Livre circulação de pessoas - Liberdade de estabelecimento - Legislação fiscal - Imposto sobre os lucros das sociedades - Tributação enquanto dividendos ocultos dos juros pagos por uma sociedade como remuneração de capitais emprestados por um accionista que detém uma importante participação no seu capital e que não beneficia de um crédito de imposto - Disposição que atinge principalmente as sociedades-mãe estrangeiras entre as sociedades accionistas - Inadmissibilidade - Justificação - Inexistência

(Artigo 43.° CE)

Sumário


$$O artigo 43.° CE deve ser interpretado no sentido de que se opõe a que a legislação de um Estado-Membro, que prevê que a remuneração do capital externo que uma sociedade tenha recebido de um sócio, como a sociedade-mãe, que detém uma participação substancial no seu capital deve, em certos casos, ser considerada uma distribuição encoberta de dividendos, apenas se aplica à remuneração do capital recebido de um sócio sem direito a crédito de imposto, dado que as sociedades-mãe residentes beneficiam, na grande maioria dos casos, do crédito de imposto, ao passo que, regra geral, as sociedades-mãe estrangeiras não beneficiam.

Esta diferença de tratamento entre filiais residentes em função da sede da sua sociedade-mãe torna menos atraente o exercício da liberdade de estabelecimento pelas sociedades estabelecidas noutros Estados-Membros, as quais poderiam, consequentemente, renunciar à aquisição, à criação ou à manutenção de uma filial no Estado-Membro que promulga esta medida e constitui um obstáculo à liberdade de estabelecimento, em princípio proibida pelo artigo 43.° CE.

A referida legislação não se pode justificar nem por razões ligadas ao risco de evasão fiscal, visto que não tem por objecto específico excluir os expedientes puramente artificiais cuja finalidade é fugir à alçada da legislação fiscal nacional, mas visa, de maneira geral, qualquer situação na qual a sociedade-mãe tem a sua sede, qualquer que seja a razão, fora do Estado-Membro, não implicando tal situação, em si, um risco de evasão fiscal, nem pela necessidade de assegurar a coerência do regime fiscal, não existindo um nexo directo entre o tratamento fiscal desfavorável sofrido pela filial de uma sociedade-mãe não residente e qualquer vantagem fiscal susceptível de compensar este tratamento.

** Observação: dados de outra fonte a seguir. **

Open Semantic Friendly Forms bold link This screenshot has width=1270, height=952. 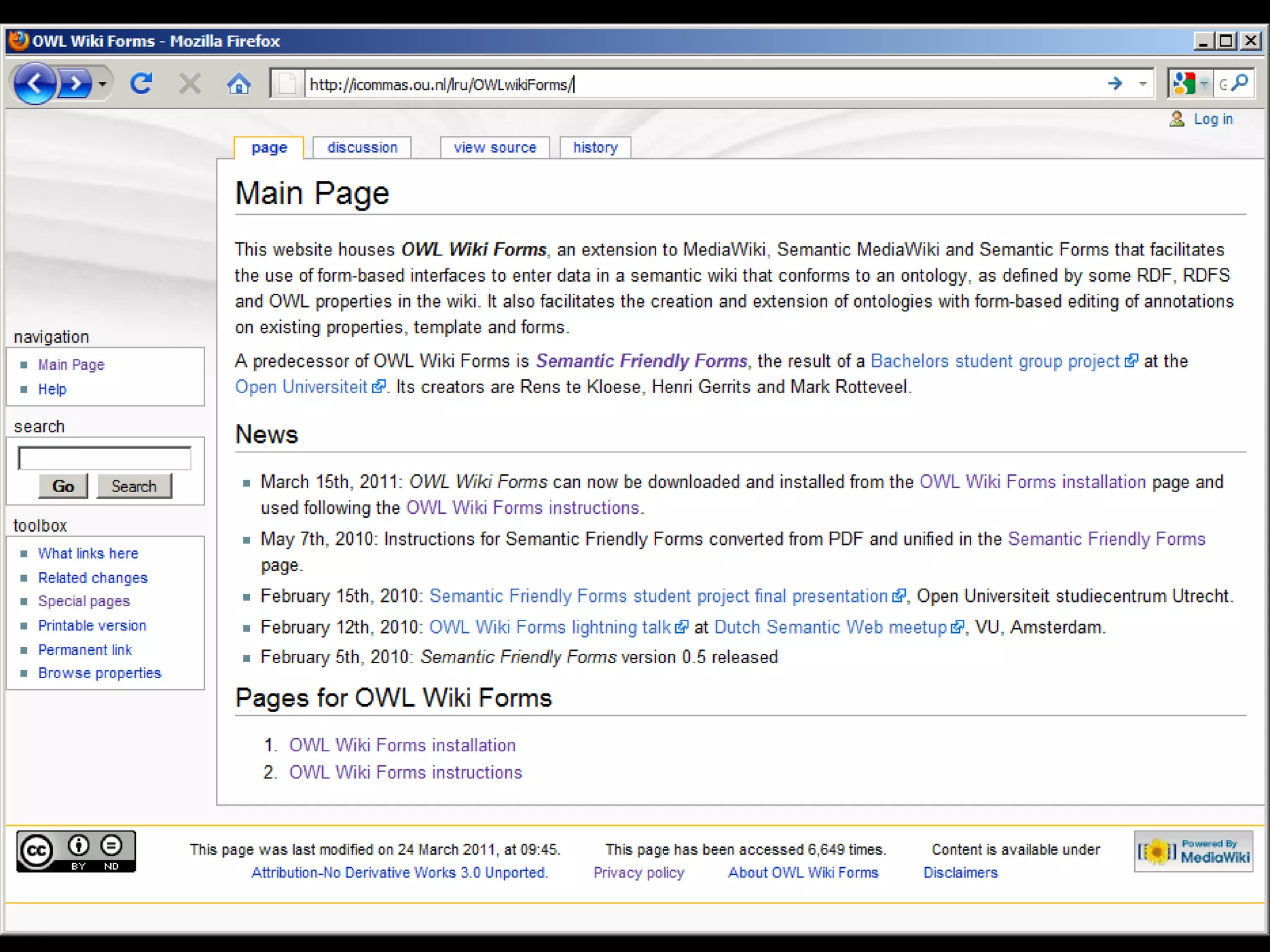pos(641,361)
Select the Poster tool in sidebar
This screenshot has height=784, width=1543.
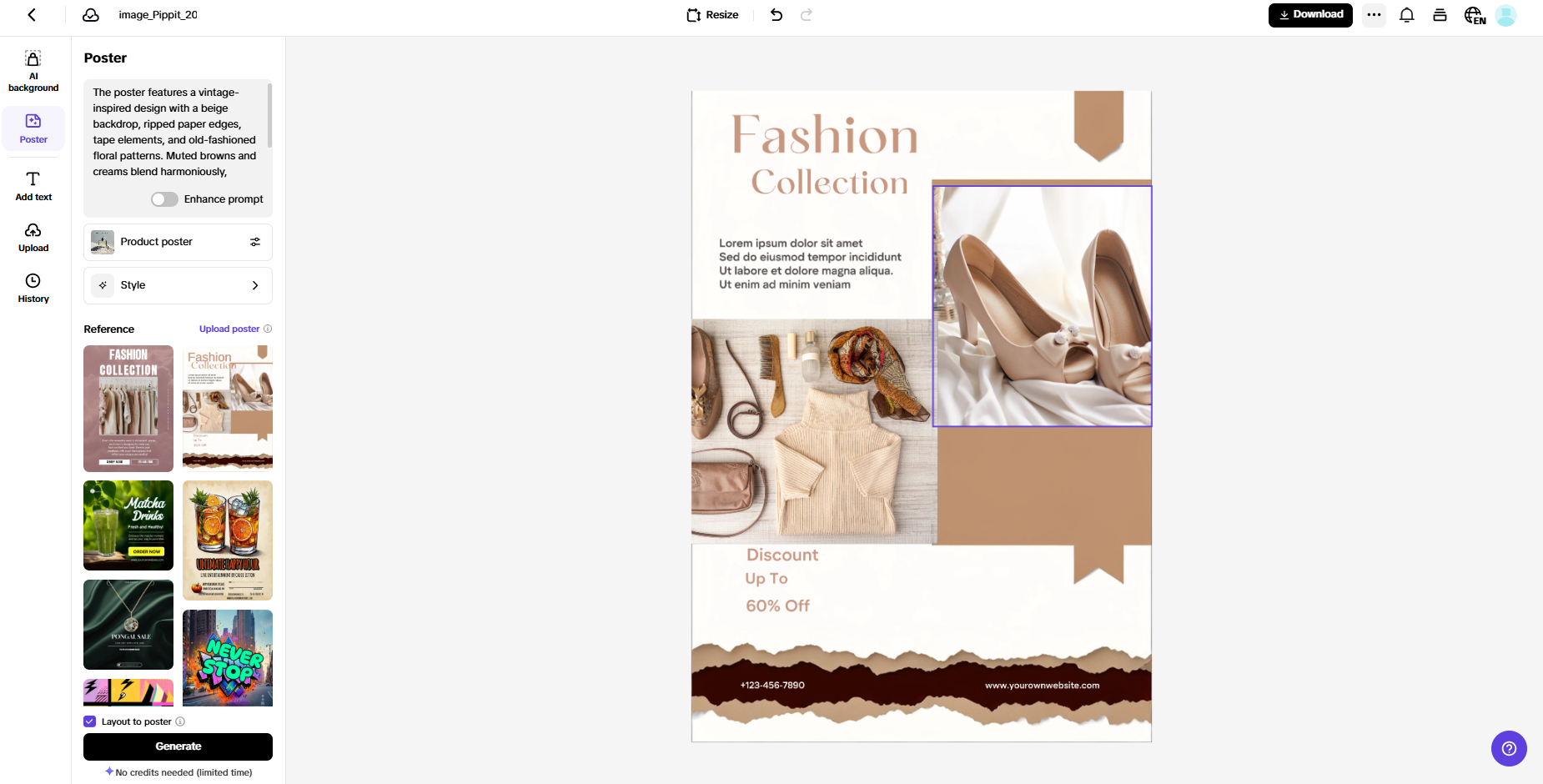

( cf. n.os 27-28, 32, 36-37, 40, 42, 45, disp. )

Partes


No processo C-324/00,

que tem por objecto um pedido submetido ao Tribunal de Justiça, nos termos do artigo 234.° CE, pelo Finanzgericht Münster (Alemanha), destinado a obter, no litígio pendente neste órgão jurisdicional entre

Lankhorst-Hohorst GmbH

e

Finanzamt Steinfurt,

uma decisão a título prejudicial sobre a interpretação do artigo 43.° CE,

O TRIBUNAL DE JUSTIÇA (Quinta Secção),

composto por: M. Wathelet (relator), presidente de secção, C. W. A. Timmermans, D. A. O. Edward, P. Jann e A. Rosas, juízes,

advogado-geral: J. Mischo,

secretário: L. Hewlett, administradora principal,

vistas as observações escritas apresentadas:

- em representação do Governo alemão, por W.-D. Plessing e T. Jürgensen, na qualidade de agentes,

- em representação do Governo dinamarquês, por J. Molde, na qualidade de agente,

- em representação do Governo do Reino Unido, por J. E. Collins, na qualidade de agente, assistido por R. Singh, barrister,

- em representação da Comissão das Comunidades Europeias, por R. Lyal, na qualidade de agente, assistido por R. Bierwagen, Rechtsanwalt,

visto o relatório para audiência,

ouvidas as alegações da Lankhorst-Hohorst GmbH, representada por J. Schirmer e J. A. Schirmer, Steuerberater, do Governo alemão, representado por W.-D. Plessing e G. Müller-Gatermann, na qualidade de agente, do Governo do Reino Unido, representado por J. E. Collins, assistido por R. Singh, e da Comissão, representada por R. Lyal, assistido por R. Bierwagen, na audiência de 30 de Maio de 2002,

ouvidas as conclusões do advogado-geral apresentadas na audiência de 26 de Setembro de 2002,

profere o presente

Acórdão

Fundamentação jurídica do acórdão


1 Por despacho de 21 de Agosto de 2000, que deu entrada no Tribunal de Justiça em 4 de Setembro seguinte, o Finanzgericht Münster submeteu, nos termos do artigo 234.° CE, uma questão prejudicial relativa à interpretação do artigo 43.° CE.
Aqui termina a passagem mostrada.